Al Kags

Quiet Quitting is the worst move for a growing professional

Quiet Quitting is not a new phenomenon. For generations, there have been professionals who have chosen to do no more than is required of them at their jobs and to only work the hours stipulated in their contract. They leave promptly at 5 pm and shut down the work part of their lives until 8 am the next work day. In my generation, it was called “coasting”. In the 70s and 80s – well, it was called laziness.

Zaid Khan on #QuietQuitting

It looks new because it is now being institutionalised. The way to institutionalise a thing is to give it a name, “Quiet Quitting”, to devise some catchy slogans around it, “#ActYourWage” and to describe some positive values around it. The best articulation I have found of such values is by Zaid Khan.

“”I recently learned about this term called quiet quitting, where you’re not outright quitting your job, but you’re quitting the idea of going above and beyond,” Khan says. “You’re still performing your duties, but you’re no longer subscribing to the hustle culture mentality that work has to be your life. The reality is it’s not — and your worth as a person is not defined by your labor.”

Go-Slow

The quiet quitting advocates I have seen have based their actions as some kind of payback to companies that they feel do not care about their well being. Again, this is not new. It was called a “go-slow” that was effected by workers’ and trade unions, who organised employees to all ‘coast’ at the same so that company operations are slowed down, therefore impacting the companies’ profits. That way, the employers were forced to the table to negotiate “return to work” agreements.

These employee actions were very effective in the industrial age, where workers worked shifts in factories. In the information age, it is yet to be seen what the impact will be, but CEOs across the world are concerned – especially because of the invisible nature of the action. In quiet quitting, a business leader has nothing they can really complain about because the employee does exactly what their job description says, and no more. How can one complain if the job is done per brief?

I suppose that eventually, the world will adapt accordingly – perhaps creating new jobs, such as “scale experts” who will be the ones to devise the new ways that companies will scale, given that employees will not go above and beyond. It is important to be aware that it is that moment of going above and beyond that workplace innovations happen – that’s when new ideas are created after all. Businesses always adapt to situations and stay profitable, in time.

What is the consequence?

As I was reflecting on this phenomenon, I asked myself what the consequence is to the growing professional. Can Quiet Quitting be beneficial to the professional? I don’t see an upside. It is fine for the professional who wants to make a satisfactory living, one who does not really aim for leadership. But for the one who wants to grow, quiet quitting is, in my submission, the worst possible move. Here’s why:

So what?

In my own experience, I have found it useful to give my all at a job that I decide to do – whether I am employed or it is my own business. What then I would do, is to become aware when I have done all I can in that job and I would then leave. Each job that I have ever done gave me useful lessons that I have used in subsequent jobs to move myself ahead. Some of the jobs, I worked in had very toxic employers.
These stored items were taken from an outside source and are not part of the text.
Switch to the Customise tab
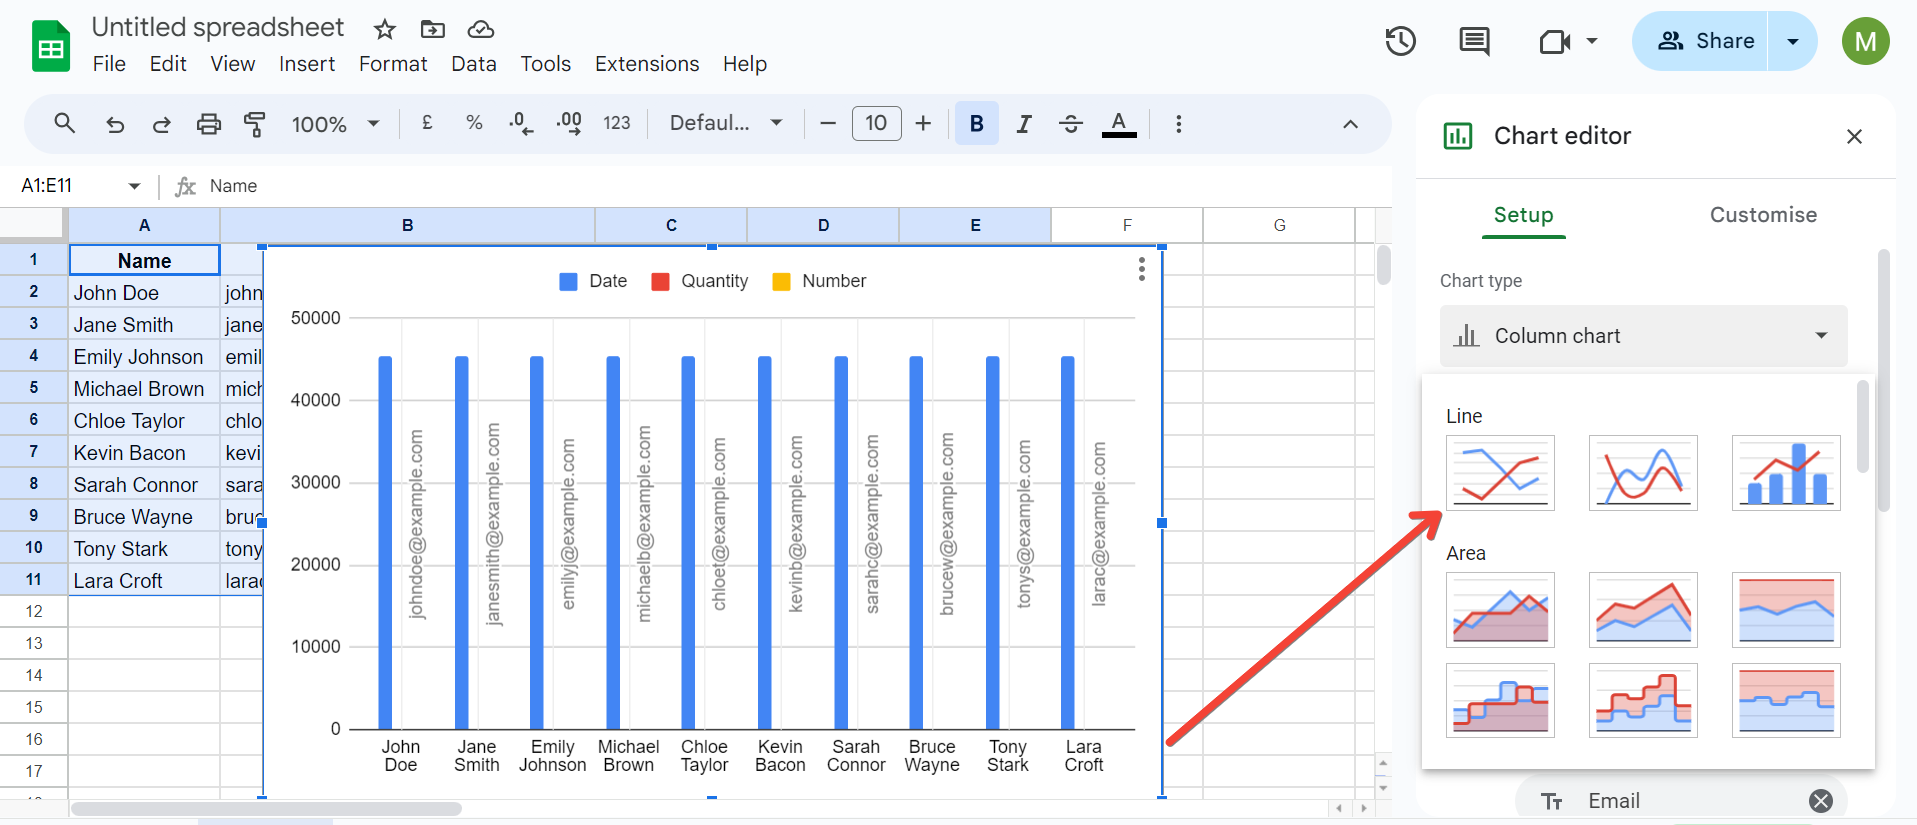The width and height of the screenshot is (1917, 825). 1763,215
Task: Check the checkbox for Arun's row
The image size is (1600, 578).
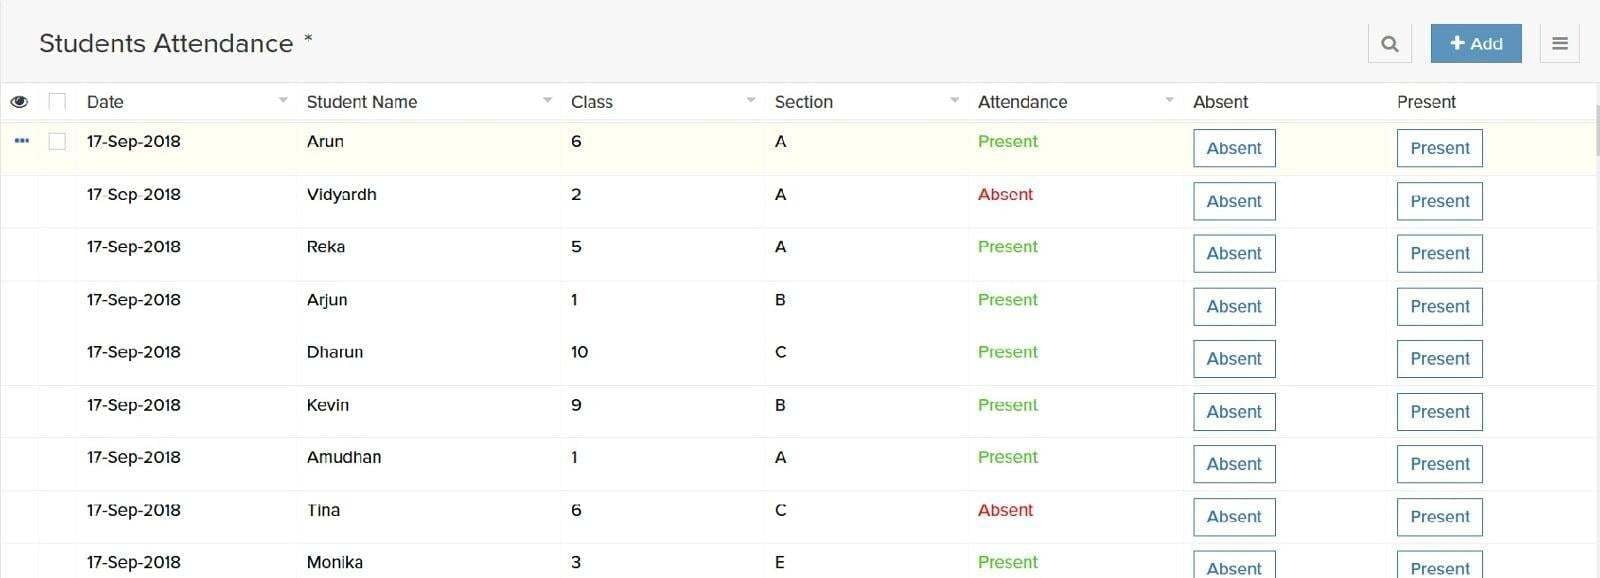Action: coord(57,141)
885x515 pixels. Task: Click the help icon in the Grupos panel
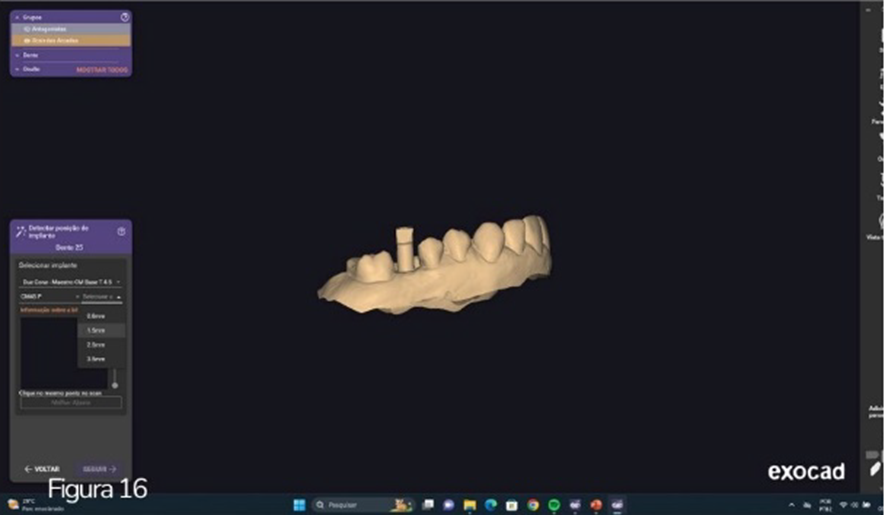(x=124, y=17)
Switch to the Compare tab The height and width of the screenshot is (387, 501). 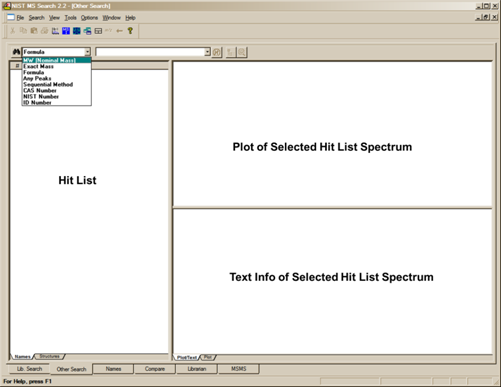(x=155, y=369)
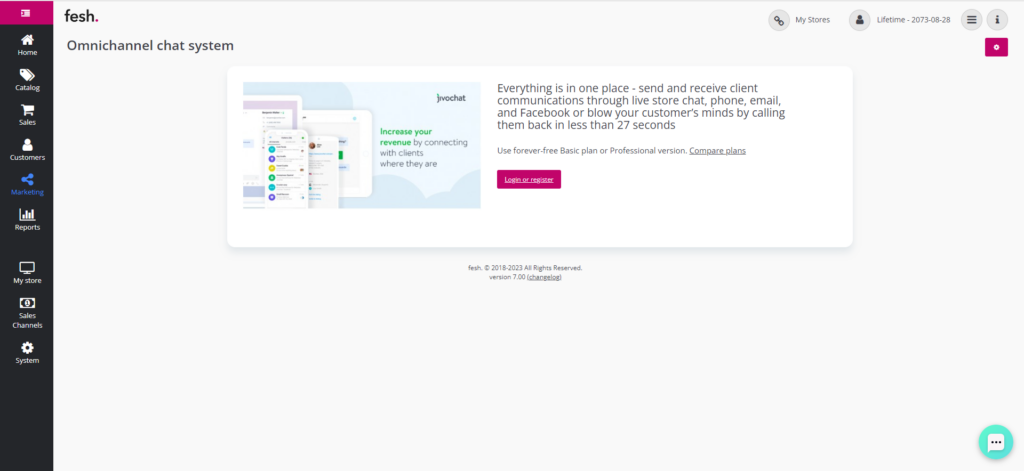Click the info icon in the header

point(997,20)
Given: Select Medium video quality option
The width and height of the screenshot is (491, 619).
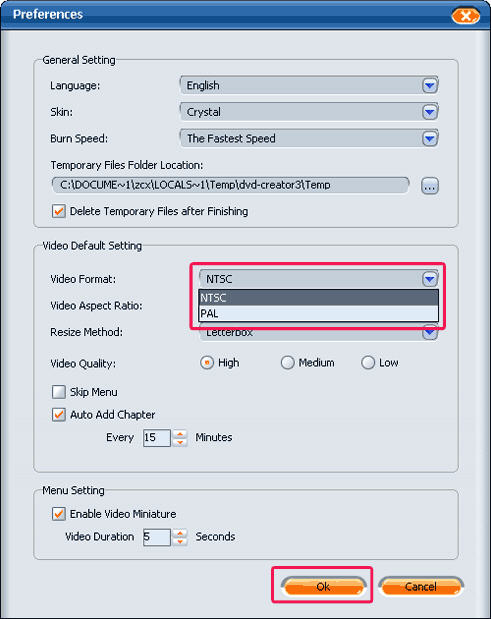Looking at the screenshot, I should tap(287, 362).
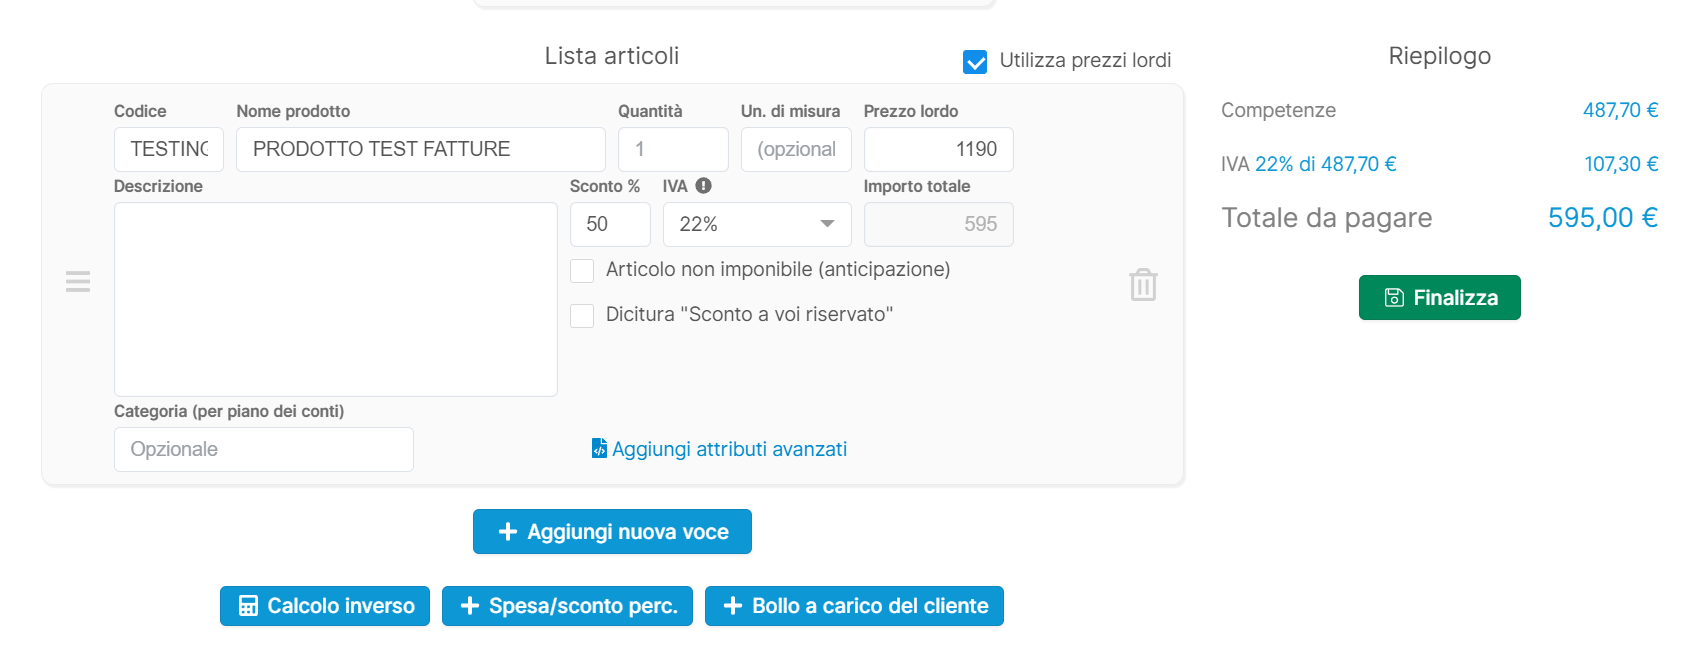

I worked once for a media organisation, where the manager would shout at us and literally tear up a printed article that I had done for grammatical and journalistic errors. Our editor’s reactions greatly discouraged my colleagues and I. I am grateful that I was able to sift out the noise and figure out what I needed to learn. I needed to learn how to write properly for the media. By sifting out the noise, I got better at the writing that in a couple of months, the editor had nothing further to say about my writing. He would read an article and publish it untouched. When that happened consistently, I left. Because of the skills I picked up from that editor, I went on to write internationally and eventually became an editor myself.

My view is that instead of quiet quitting, it would be more fulfilling for one to actually quit and go put all of one’s energy in a place that they feel they have a contribution. Time is a finite resource for me and for you and people in their 40s will tell you, that you will not have the same energy and luxury of time that you have in your 20s.

Don’t quiet quit, quit loudly and proudly and go use your energy where you can achieve more for yourself. If you can’t, shine bright where you are.